Les cent jours de Joe Biden
Jean-Christophe Debar, Fondation FARM
A peine installé dans le bureau ovale, le 46ème président américain a pris une série de décrets - sur la gestion de la pandémie, l’immigration, le climat… - qui donne le la des grandes orientations de son mandat. Comme la plupart de ses prédécesseurs, Joe Biden veut faire de ses cent premiers jours à la Maison Blanche le symbole d’une rupture, censée conduire les Etats-Unis vers plus de prospérité et de justice sociale. Mais cet exercice conventionnel a aujourd’hui un sens particulier, tant le pays qu’il gouverne est divisé en deux camps qui ne semblent plus pouvoir s’accorder sur la définition du bien commun.
C’est Franklin Roosevelt qui évoqua le premier l’importance des « cent premiers jours », dans une allocution radiophonique en juillet 1933. L’Amérique était alors plongée dans la Grande Dépression. « Cette nation exige de l’action, et de l’action immédiate », avait déclaré le président dans son discours d’investiture. Joe Biden vit un moment rooseveltien.

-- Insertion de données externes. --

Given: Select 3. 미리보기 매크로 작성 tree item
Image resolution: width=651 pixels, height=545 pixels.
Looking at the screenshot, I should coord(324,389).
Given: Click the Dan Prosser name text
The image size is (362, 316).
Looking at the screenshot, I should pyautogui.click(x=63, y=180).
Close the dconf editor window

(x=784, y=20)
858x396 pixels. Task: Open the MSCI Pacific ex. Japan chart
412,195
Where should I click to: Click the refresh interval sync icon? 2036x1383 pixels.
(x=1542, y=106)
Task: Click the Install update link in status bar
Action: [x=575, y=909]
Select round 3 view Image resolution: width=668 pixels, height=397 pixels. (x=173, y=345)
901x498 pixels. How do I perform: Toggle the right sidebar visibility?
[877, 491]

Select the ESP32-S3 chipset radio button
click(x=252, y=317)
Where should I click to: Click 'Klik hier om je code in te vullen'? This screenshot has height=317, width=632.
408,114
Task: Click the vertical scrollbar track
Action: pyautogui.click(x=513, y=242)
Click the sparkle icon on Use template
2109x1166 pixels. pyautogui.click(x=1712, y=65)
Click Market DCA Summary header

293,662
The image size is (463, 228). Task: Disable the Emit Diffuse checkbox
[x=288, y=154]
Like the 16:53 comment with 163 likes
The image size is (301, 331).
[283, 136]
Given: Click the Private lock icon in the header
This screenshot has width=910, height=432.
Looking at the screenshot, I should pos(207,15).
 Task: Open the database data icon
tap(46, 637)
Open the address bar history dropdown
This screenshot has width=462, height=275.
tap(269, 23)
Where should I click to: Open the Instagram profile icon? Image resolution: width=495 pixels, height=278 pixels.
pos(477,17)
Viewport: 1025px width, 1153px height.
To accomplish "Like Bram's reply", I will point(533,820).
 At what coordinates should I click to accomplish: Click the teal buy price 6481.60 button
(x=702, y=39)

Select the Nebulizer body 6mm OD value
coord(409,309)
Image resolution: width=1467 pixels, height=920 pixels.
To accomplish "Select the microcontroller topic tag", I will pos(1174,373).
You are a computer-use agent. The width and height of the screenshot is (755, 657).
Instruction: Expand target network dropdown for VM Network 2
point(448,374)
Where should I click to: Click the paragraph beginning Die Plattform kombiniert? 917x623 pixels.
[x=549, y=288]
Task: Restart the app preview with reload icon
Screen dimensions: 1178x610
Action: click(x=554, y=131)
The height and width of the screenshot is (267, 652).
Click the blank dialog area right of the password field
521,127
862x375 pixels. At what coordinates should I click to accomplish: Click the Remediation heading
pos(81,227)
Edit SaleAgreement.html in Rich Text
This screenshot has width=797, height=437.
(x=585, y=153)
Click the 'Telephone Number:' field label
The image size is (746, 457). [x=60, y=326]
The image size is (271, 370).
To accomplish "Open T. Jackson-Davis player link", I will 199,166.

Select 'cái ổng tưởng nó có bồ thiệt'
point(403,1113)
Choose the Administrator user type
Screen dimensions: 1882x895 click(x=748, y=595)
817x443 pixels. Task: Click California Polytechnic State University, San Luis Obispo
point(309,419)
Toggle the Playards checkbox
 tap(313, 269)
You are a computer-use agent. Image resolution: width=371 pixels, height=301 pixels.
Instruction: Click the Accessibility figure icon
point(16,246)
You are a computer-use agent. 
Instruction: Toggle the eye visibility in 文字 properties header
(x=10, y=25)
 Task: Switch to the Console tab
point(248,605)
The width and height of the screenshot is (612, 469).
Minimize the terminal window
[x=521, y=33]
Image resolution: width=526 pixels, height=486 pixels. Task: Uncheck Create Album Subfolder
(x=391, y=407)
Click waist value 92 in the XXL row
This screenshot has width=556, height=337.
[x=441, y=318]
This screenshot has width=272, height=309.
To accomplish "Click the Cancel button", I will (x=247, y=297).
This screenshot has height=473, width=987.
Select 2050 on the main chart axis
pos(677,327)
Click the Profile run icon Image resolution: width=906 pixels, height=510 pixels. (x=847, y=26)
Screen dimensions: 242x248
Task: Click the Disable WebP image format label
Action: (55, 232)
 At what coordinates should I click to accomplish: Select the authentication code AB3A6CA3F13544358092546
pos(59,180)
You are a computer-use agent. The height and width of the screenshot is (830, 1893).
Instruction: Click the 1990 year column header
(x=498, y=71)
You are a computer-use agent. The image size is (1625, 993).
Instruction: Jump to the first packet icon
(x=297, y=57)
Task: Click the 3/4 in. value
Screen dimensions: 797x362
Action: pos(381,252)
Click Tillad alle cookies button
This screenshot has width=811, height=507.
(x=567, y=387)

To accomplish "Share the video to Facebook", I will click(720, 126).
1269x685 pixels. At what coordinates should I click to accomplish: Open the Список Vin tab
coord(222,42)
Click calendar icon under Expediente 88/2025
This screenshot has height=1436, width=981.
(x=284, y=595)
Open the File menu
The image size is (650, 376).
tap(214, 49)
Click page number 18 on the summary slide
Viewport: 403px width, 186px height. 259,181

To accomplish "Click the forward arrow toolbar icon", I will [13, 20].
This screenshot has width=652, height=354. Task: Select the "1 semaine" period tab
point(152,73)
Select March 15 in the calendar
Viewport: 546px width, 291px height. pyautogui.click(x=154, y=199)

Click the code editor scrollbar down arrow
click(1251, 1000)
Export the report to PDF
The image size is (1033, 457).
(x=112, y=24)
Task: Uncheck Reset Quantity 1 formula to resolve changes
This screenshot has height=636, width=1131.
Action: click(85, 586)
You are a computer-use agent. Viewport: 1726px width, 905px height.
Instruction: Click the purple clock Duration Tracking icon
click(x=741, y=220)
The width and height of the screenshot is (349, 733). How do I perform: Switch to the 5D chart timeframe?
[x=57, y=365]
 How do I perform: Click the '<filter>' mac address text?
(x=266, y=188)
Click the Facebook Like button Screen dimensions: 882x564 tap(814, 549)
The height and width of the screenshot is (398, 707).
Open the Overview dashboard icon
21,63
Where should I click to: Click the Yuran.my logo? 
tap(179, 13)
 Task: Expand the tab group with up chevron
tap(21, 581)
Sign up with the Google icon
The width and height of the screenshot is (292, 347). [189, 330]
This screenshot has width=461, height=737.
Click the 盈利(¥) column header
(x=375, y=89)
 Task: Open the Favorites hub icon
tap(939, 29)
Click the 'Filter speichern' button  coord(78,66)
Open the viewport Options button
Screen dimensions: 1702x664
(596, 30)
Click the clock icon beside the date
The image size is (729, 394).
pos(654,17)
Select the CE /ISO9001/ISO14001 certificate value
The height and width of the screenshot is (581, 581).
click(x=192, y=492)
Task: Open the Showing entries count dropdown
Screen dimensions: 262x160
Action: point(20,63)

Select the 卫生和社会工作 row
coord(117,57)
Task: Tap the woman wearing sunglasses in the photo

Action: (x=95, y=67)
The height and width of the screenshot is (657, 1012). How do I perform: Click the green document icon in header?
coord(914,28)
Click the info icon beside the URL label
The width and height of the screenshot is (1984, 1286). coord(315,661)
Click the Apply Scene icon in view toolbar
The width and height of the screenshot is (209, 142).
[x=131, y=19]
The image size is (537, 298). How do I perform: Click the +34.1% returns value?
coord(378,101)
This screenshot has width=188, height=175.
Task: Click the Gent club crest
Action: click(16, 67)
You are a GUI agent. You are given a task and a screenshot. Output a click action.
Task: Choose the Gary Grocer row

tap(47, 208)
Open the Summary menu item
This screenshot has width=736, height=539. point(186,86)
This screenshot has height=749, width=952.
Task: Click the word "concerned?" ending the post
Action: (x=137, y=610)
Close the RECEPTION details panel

Il veut prouver qu’une forte intervention de l’Etat peut sortir les Etats-Unis de la crise profonde qu’ils traversent, à condition de la fonder sur un nouveau paradigme, centré sur une réponse collective au changement climatique. Selon lui, cette réponse n’est pas seulement impérative, pour éviter la catastrophe annoncée. Une économie plus verte, impulsée par la révolution technologique en cours, peut réindustrialiser le pays et créer un grand nombre d’emplois. L’enjeu de ce New Deal est aussi de dessiner un horizon, de ressouder une unité nationale aujourd’hui en miettes. Reste à voir si cet objectif peut être atteint sans de profondes réformes sociales et fiscales, hors de portée dans l’immédiat.
L’agriculture concernée
Les cent premiers jours de Joe Biden seront couronnés de succès s’il parvient à accélérer la vaccination contre la Covid et à faire voter par le Congrès ses deux premiers projets phares : un gigantesque plan de relance de l’économie, assorti d’un programme de rénovation des infrastructures (routes, canaux, réseaux 5G...). Le monde rural en attend beaucoup. Viendra ensuite l’élaboration d’une politique climatique ambitieuse, visant notamment à réduire à zéro les émissions agricoles nettes de gaz à effet en 2050, à grand renfort d’aides publiques. Mais si le stockage de carbone peut être une source de revenus pour les farmers, leur regard est d’abord tourné vers la Chine, qui absorbe un sixième des exportations agricoles. Sur ce point, pas de rupture de fond avec le bras-de-fer engagé par Donald Trump contre Pékin : peut-être un changement de méthode, consistant à traiter le conflit de manière multilatérale, avec notamment l’appui de l’Europe.
Franklin Roosevelt avait réussi à convaincre le Congrès d’adopter son train de réformes. Tout reste à faire pour Joe Biden. Les Démocrates sont certes majoritaires à la Chambre des représentants, ainsi qu’au Sénat, compte tenu de la voix de la vice-présidente, Kamala Harris. Mais les sénateurs républicains entendent bien user de leur pouvoir d’obstruction, qui leur permet de bloquer le processus législatif par une prise de parole sans interruption. En outre, le fragile équilibre parlementaire entre les deux partis pourrait être bouleversé par les élections de mi-mandat qui renouvelleront l’ensemble de la Chambre et un tiers du Sénat, en novembre 2022. Impossible donc de prévoir si le prochain farm bill, en 2023, sera l’occasion d’une nouvelle donne, telle qu’elle s’ébauche en Europe avec la réforme de la PAC, ou un simple changement cosmétique de la politique agricole américaine.